### WHAT YOU WILL DO
An image-free, word-for-word version of the records below is to be returned.

### Stored data

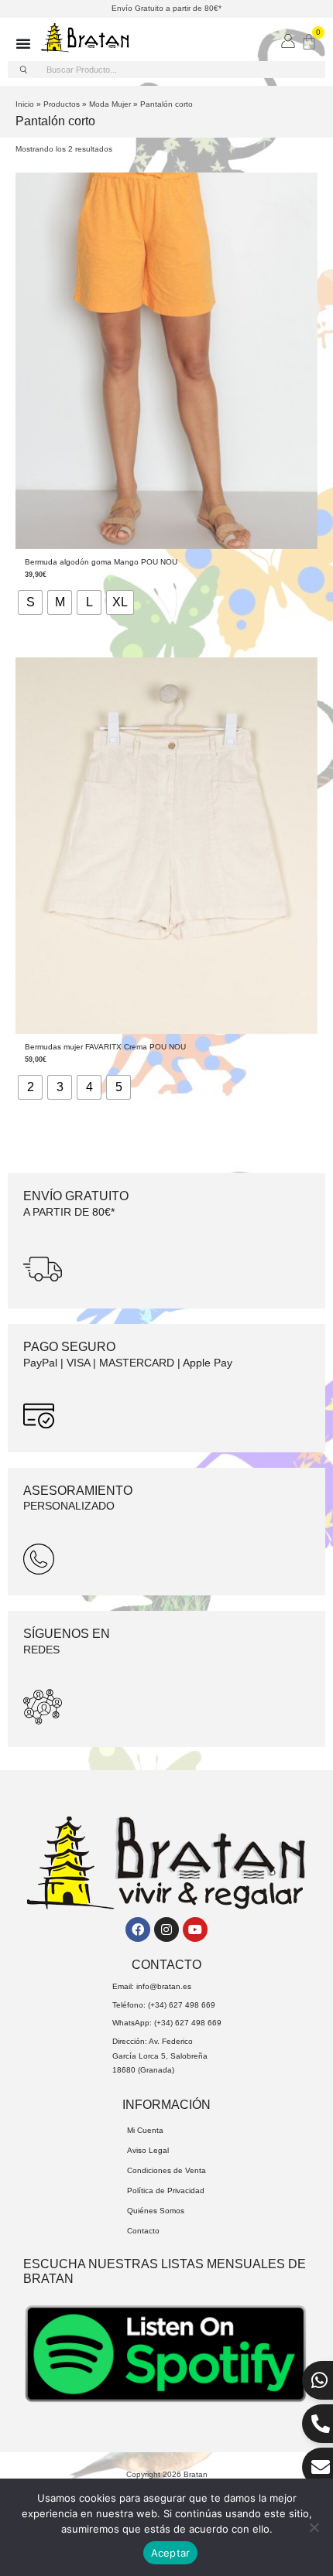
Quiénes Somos (155, 2210)
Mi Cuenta (145, 2130)
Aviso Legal (148, 2150)
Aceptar (171, 2553)
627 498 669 (192, 2005)
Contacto (143, 2230)
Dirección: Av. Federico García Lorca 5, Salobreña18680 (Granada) (160, 2055)
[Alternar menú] (23, 43)
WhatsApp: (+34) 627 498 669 (166, 2022)
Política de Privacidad (165, 2190)
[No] (313, 2527)
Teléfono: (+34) (140, 2005)
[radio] (30, 602)
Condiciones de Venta (166, 2170)
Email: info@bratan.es (151, 1986)
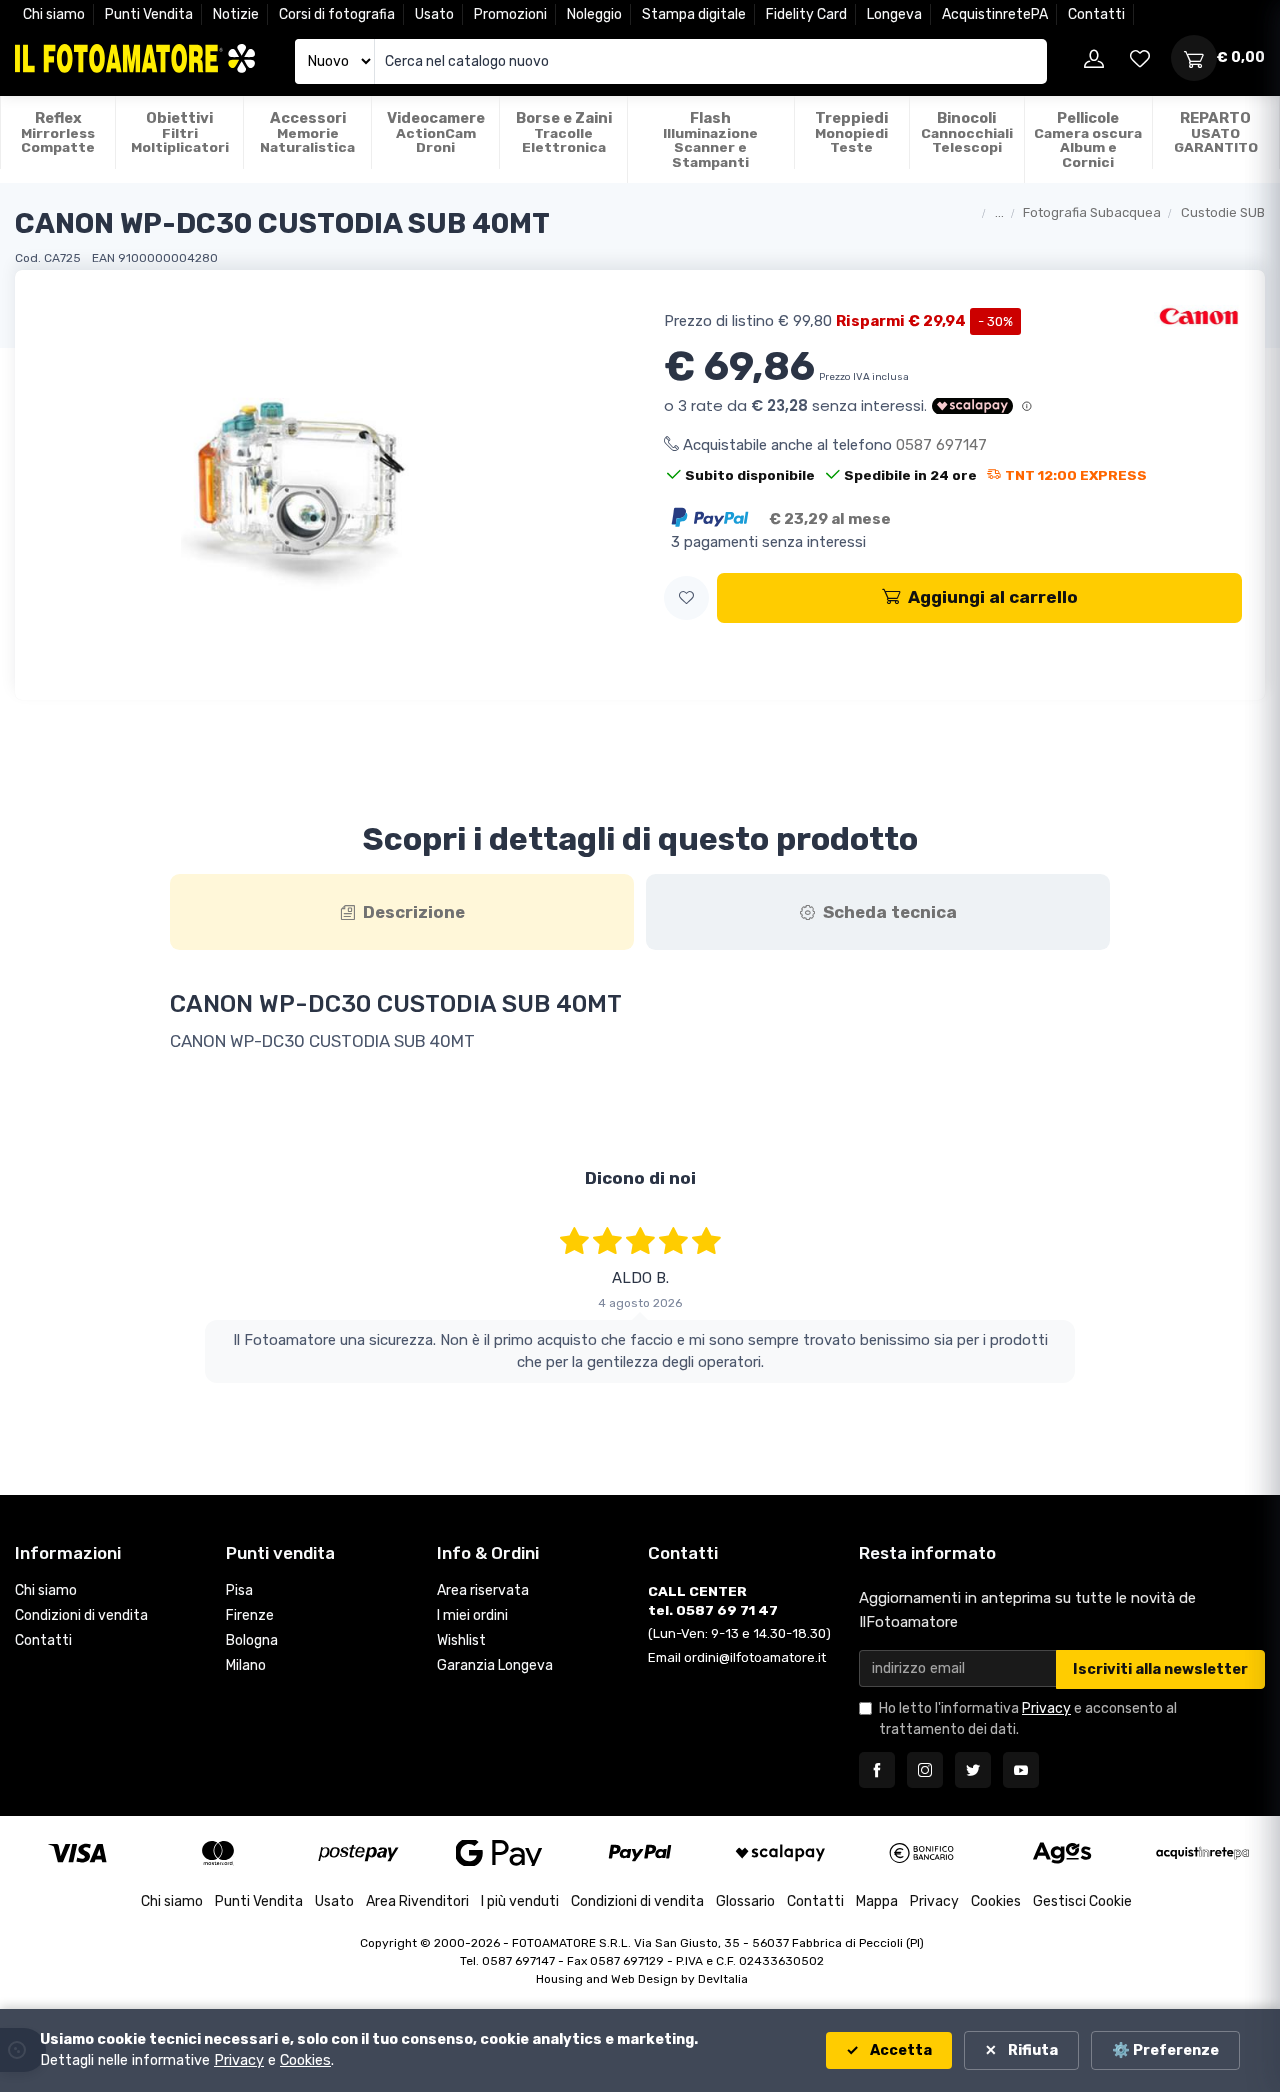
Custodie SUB (1223, 212)
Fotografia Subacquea (1092, 212)
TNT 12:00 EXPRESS (1076, 475)
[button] (686, 598)
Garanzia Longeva (495, 1665)
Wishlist (461, 1640)
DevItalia (723, 1979)
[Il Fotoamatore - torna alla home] (135, 58)
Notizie (236, 14)
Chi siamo (54, 14)
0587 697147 (941, 445)
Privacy (1046, 1708)
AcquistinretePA (995, 14)
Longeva (894, 14)
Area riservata (483, 1590)
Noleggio (594, 14)
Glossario (745, 1901)
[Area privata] (1094, 58)
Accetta (899, 2050)
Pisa (239, 1590)
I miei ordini (472, 1615)
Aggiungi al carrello (993, 597)
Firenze (250, 1615)
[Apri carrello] (1194, 58)
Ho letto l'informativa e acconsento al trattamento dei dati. (1028, 1719)
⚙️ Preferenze (1165, 2050)
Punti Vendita (149, 14)
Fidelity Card (806, 14)
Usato (434, 14)
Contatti (1096, 14)
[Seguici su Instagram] (925, 1770)
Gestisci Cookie (1082, 1901)
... (999, 212)
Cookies (996, 1901)
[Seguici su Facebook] (877, 1770)
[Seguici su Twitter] (973, 1770)
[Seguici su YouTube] (1021, 1770)
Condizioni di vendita (81, 1615)
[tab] (402, 912)
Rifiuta (1031, 2050)
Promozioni (510, 14)
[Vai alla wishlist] (1140, 58)
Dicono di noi (640, 1178)
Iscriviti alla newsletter (1160, 1669)
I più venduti (520, 1901)
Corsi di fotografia (337, 14)
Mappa (877, 1901)
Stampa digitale (694, 14)
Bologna (252, 1640)
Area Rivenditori (417, 1901)
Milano (246, 1665)
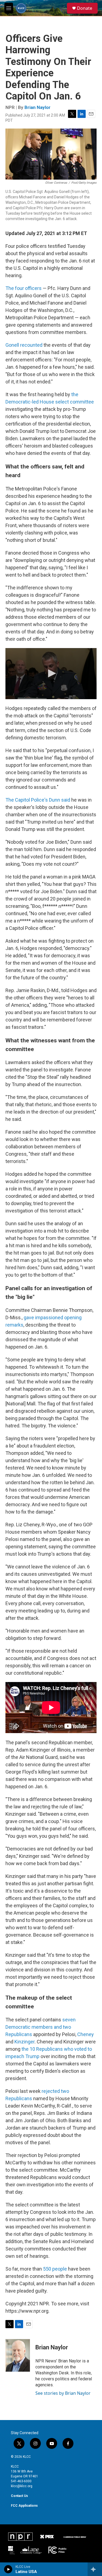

### REPLY TO THE TASK
Quiénes Somos (155, 2210)
Mi Cuenta (145, 2130)
Aviso Legal (148, 2150)
Aceptar (171, 2553)
627 498 669 (192, 2005)
Contacto (143, 2230)
Dirección: Av. Federico García Lorca 5, Salobreña18680 (Granada) (160, 2055)
[Alternar menú] (23, 43)
WhatsApp: (+34) 627 498 669 (166, 2022)
Política de Privacidad (165, 2190)
[No] (313, 2527)
Teléfono: (+34) (140, 2005)
[radio] (30, 602)
Condiciones de Venta (166, 2170)
Email: info@bratan.es (151, 1986)
Custodie SUB (1223, 212)
Fotografia Subacquea (1092, 212)
TNT 12:00 EXPRESS (1076, 475)
[button] (686, 598)
Garanzia Longeva (495, 1665)
Wishlist (461, 1640)
DevItalia (723, 1979)
[Il Fotoamatore - torna alla home] (135, 58)
Notizie (236, 14)
Chi siamo (54, 14)
0587 697147 (941, 445)
Privacy (1046, 1708)
AcquistinretePA (995, 14)
Longeva (894, 14)
Area riservata (483, 1590)
Noleggio (594, 14)
Glossario (745, 1901)
[Area privata] (1094, 58)
Accetta (899, 2050)
Pisa (239, 1590)
I miei ordini (472, 1615)
Aggiungi al carrello (993, 597)
Firenze (250, 1615)
[Apri carrello] (1194, 58)
Ho letto l'informativa e acconsento al trattamento dei dati. (1028, 1719)
⚙️ Preferenze (1165, 2050)
Punti Vendita (149, 14)
Fidelity Card (806, 14)
Usato (434, 14)
Contatti (1096, 14)
[Seguici su Instagram] (925, 1770)
Gestisci Cookie (1082, 1901)
... (999, 212)
Cookies (996, 1901)
[Seguici su Facebook] (877, 1770)
[Seguici su Twitter] (973, 1770)
[Seguici su YouTube] (1021, 1770)
Condizioni di vendita (81, 1615)
[tab] (402, 912)
Rifiuta (1031, 2050)
Promozioni (510, 14)
[Vai alla wishlist] (1140, 58)
Dicono di noi (640, 1178)
Iscriviti alla newsletter (1160, 1669)
I più venduti (520, 1901)
Corsi di fotografia (337, 14)
Mappa (877, 1901)
Stampa digitale (694, 14)
Bologna (252, 1640)
Area Rivenditori (417, 1901)
Milano (246, 1665)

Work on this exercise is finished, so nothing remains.